▸ Working data:

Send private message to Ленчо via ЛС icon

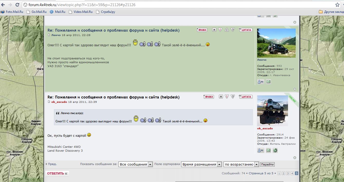pos(261,82)
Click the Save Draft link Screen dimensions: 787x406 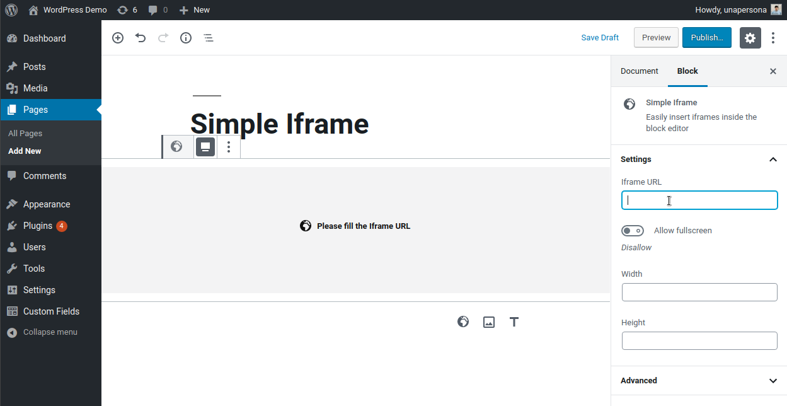pyautogui.click(x=600, y=38)
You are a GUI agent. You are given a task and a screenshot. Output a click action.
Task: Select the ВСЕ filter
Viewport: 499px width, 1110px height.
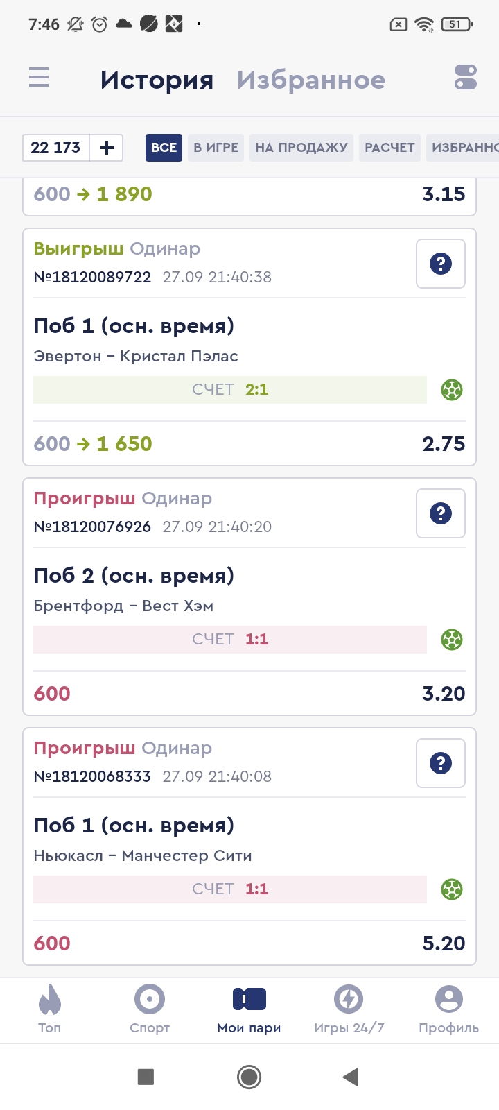164,148
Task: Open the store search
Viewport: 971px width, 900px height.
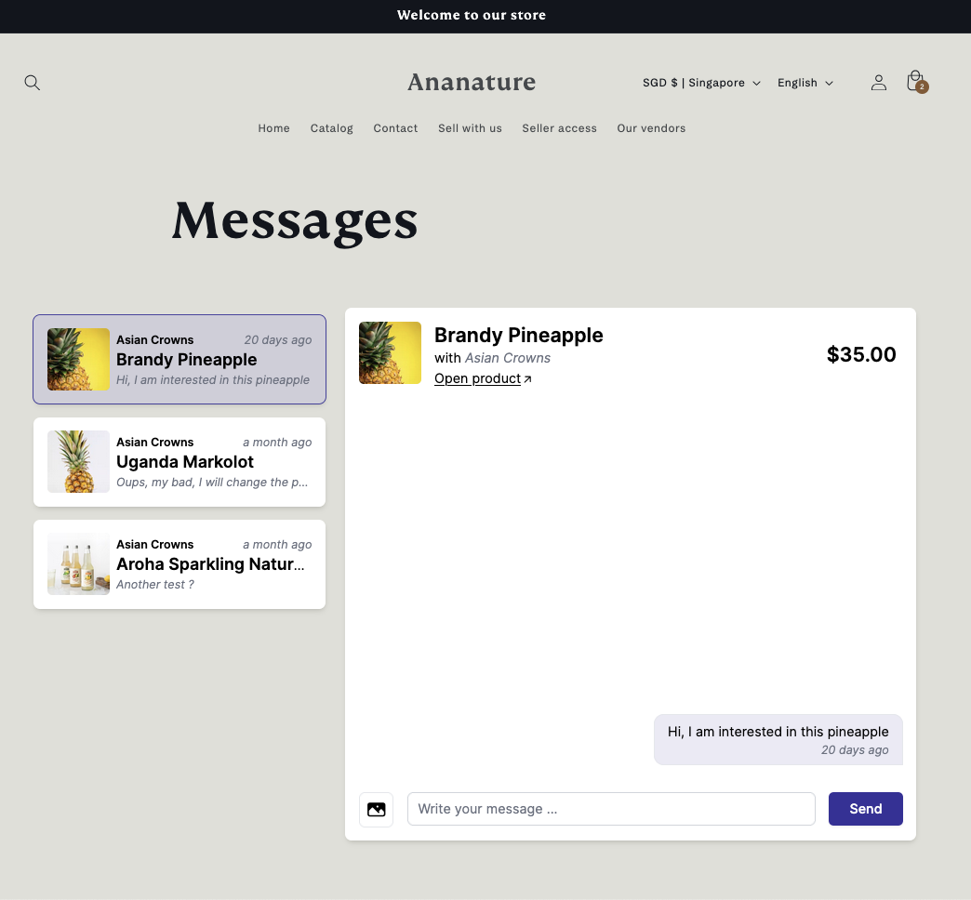Action: tap(32, 83)
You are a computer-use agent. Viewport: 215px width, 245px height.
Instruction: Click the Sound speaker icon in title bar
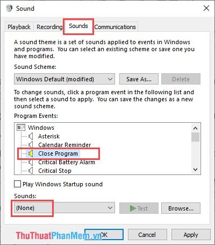[x=9, y=8]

▸ Task instructions: A word-for-word copy of the lines from the one with "You are a computer-use" through the last line of the data above is required, with both end lines included and no pictures.

▸ Response to the exercise:
You are a computer-use agent. Viewport: 215px width, 245px height.
Instruction: Click the Sound speaker icon in title bar
[x=9, y=8]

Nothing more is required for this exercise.